▶ _Goal_: Format the lines below as a numbered list, skipping blank lines. Start at the line containing "Click the 1:2" and end after the line containing "pos(97,120)".

══ Records supplied

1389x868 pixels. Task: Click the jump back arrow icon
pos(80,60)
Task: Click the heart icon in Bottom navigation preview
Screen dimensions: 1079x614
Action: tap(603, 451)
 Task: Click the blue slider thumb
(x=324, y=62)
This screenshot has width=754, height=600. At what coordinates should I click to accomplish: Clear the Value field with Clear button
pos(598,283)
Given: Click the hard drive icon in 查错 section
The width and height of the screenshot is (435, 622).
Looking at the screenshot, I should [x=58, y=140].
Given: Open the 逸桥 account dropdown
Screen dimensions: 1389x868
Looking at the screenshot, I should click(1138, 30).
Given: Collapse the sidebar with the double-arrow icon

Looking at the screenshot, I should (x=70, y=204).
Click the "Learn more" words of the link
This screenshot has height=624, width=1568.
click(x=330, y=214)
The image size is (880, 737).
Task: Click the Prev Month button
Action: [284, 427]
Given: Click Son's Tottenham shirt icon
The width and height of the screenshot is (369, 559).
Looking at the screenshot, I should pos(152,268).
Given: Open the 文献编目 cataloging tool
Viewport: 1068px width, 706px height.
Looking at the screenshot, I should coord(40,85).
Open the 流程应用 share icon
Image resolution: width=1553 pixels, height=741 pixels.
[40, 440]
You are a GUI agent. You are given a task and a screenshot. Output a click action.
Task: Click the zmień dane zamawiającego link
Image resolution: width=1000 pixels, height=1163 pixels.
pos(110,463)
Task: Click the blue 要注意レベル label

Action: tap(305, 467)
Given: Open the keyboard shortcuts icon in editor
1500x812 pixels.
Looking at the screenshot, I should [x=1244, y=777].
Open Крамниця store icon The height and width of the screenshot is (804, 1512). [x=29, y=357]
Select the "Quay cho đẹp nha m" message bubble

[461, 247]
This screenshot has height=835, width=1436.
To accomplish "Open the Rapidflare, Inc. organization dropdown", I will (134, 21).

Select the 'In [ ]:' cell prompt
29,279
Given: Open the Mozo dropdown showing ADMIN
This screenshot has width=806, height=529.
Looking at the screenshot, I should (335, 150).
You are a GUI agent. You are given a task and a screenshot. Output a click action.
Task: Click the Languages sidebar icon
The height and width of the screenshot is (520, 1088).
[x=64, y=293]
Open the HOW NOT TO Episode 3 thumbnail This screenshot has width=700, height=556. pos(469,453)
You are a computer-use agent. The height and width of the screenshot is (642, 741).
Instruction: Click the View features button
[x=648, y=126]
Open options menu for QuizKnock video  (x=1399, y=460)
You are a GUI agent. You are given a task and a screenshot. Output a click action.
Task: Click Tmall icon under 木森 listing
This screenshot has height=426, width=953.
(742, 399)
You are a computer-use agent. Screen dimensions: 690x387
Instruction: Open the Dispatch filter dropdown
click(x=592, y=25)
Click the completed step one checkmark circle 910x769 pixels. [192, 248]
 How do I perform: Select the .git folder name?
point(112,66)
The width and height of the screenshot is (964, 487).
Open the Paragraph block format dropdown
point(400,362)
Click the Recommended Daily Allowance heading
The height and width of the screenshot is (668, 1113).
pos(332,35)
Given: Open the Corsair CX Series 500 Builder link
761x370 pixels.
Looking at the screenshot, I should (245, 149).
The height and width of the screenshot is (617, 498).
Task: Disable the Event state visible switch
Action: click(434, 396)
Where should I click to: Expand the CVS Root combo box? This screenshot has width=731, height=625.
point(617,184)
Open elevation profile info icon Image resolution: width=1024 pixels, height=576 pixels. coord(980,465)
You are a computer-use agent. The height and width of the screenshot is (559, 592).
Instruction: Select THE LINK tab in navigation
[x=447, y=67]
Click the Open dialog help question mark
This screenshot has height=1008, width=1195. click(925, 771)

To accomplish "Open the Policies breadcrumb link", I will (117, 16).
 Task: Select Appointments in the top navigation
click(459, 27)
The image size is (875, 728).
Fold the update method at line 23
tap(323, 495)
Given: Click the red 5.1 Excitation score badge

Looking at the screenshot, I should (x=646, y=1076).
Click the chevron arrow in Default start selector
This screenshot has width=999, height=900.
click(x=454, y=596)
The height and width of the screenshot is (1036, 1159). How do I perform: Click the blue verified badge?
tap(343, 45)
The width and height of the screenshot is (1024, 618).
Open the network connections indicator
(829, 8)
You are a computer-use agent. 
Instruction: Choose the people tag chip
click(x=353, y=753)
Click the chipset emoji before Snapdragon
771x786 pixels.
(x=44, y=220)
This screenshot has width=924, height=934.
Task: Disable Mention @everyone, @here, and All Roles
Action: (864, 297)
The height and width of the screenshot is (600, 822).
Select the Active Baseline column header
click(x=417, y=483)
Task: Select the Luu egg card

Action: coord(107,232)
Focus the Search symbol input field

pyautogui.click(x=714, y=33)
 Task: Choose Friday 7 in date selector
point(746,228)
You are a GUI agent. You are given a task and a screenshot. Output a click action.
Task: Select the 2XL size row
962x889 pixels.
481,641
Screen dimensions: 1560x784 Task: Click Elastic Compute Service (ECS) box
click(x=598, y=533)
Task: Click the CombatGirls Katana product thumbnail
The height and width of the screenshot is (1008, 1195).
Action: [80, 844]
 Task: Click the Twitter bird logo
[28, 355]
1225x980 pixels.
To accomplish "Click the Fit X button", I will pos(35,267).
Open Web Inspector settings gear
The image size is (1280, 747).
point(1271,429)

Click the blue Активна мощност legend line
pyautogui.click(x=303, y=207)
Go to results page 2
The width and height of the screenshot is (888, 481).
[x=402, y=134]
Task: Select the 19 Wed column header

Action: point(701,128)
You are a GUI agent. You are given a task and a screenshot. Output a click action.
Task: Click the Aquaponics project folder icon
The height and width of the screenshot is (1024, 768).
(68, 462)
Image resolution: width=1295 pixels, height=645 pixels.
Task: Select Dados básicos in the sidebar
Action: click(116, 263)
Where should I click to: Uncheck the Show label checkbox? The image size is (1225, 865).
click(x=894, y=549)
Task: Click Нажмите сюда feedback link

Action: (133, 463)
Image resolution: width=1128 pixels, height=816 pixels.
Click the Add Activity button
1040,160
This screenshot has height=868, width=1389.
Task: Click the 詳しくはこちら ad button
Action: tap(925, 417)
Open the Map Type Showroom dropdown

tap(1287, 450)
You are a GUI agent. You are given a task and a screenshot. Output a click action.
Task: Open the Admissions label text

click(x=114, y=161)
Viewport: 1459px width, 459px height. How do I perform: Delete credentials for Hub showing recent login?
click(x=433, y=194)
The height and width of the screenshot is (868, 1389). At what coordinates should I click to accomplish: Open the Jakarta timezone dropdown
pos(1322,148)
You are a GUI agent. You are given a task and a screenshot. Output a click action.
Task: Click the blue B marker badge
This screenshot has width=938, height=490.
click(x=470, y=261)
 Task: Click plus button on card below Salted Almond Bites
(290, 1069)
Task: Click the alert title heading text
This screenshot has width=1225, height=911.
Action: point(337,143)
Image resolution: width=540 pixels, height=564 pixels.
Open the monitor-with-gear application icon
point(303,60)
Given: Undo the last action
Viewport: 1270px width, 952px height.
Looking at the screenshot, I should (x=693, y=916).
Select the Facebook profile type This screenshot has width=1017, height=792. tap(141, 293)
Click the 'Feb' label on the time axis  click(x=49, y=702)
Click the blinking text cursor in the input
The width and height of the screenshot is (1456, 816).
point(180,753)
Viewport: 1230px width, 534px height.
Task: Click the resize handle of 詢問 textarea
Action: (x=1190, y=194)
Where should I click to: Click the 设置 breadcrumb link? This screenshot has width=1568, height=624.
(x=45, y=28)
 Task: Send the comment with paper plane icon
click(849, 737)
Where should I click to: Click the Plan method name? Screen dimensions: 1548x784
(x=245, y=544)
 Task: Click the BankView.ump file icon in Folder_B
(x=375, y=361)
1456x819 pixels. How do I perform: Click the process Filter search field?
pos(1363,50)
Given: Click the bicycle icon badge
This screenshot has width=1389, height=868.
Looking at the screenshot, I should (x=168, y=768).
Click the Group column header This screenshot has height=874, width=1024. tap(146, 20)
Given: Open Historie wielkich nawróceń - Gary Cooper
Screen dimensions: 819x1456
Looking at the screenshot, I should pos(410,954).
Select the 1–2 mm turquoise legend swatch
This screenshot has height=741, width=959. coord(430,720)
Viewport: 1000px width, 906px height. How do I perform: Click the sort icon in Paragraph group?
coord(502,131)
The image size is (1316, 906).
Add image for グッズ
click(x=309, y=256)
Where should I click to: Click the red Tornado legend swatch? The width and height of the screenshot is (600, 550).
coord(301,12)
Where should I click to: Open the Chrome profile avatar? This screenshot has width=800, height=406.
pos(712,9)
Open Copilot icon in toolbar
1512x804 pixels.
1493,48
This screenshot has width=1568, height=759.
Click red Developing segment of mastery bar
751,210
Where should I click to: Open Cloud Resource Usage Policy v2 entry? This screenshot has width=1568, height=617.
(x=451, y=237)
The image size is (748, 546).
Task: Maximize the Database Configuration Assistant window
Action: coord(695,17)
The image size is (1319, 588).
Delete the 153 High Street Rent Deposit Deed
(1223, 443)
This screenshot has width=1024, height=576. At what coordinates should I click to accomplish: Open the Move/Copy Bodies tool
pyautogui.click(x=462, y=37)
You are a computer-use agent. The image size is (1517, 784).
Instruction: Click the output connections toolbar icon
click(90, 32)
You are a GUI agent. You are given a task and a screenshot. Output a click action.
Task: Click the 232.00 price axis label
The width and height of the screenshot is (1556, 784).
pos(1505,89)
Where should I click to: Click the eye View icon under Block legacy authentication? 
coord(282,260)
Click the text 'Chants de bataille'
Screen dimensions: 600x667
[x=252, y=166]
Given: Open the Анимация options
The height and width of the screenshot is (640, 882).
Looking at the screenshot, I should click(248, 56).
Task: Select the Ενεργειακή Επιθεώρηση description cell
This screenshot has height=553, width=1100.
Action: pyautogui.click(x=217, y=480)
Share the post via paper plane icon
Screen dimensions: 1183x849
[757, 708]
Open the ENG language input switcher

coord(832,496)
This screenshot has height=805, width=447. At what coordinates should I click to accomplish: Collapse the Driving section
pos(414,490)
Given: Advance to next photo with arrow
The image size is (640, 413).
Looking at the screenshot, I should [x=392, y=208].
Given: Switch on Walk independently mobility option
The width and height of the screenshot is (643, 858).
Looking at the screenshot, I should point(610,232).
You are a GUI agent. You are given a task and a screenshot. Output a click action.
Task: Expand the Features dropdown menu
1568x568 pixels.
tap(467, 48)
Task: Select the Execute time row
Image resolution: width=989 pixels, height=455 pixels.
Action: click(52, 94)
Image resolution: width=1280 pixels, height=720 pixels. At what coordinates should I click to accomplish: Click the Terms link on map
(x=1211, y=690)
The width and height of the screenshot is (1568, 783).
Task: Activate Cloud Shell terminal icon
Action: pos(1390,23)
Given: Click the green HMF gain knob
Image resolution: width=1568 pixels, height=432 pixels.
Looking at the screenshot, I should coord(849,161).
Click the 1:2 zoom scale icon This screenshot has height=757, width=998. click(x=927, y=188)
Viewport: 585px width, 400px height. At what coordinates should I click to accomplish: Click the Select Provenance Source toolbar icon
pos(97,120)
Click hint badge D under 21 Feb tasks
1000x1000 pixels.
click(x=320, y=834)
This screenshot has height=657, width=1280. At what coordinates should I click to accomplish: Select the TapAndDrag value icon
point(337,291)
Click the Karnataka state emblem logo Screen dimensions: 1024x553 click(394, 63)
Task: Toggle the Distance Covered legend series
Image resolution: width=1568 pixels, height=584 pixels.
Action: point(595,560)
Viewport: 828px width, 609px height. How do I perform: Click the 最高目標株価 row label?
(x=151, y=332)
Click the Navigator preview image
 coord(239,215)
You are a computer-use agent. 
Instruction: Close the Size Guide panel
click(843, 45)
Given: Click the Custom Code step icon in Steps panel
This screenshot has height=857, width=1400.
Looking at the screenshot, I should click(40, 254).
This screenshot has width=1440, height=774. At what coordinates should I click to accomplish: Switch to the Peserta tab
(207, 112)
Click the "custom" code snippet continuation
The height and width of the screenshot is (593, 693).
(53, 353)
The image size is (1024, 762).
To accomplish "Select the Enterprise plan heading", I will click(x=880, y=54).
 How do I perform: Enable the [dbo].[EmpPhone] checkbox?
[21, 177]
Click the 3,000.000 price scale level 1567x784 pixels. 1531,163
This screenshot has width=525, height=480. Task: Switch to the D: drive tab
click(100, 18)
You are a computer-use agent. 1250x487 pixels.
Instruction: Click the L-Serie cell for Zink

════

▶ _Result_:
1. Click the 1:2 zoom scale icon This screenshot has height=757, width=998. click(x=927, y=188)
2. Viewport: 585px width, 400px height. At what coordinates should I click to accomplish: Click the Select Provenance Source toolbar icon
3. pos(97,120)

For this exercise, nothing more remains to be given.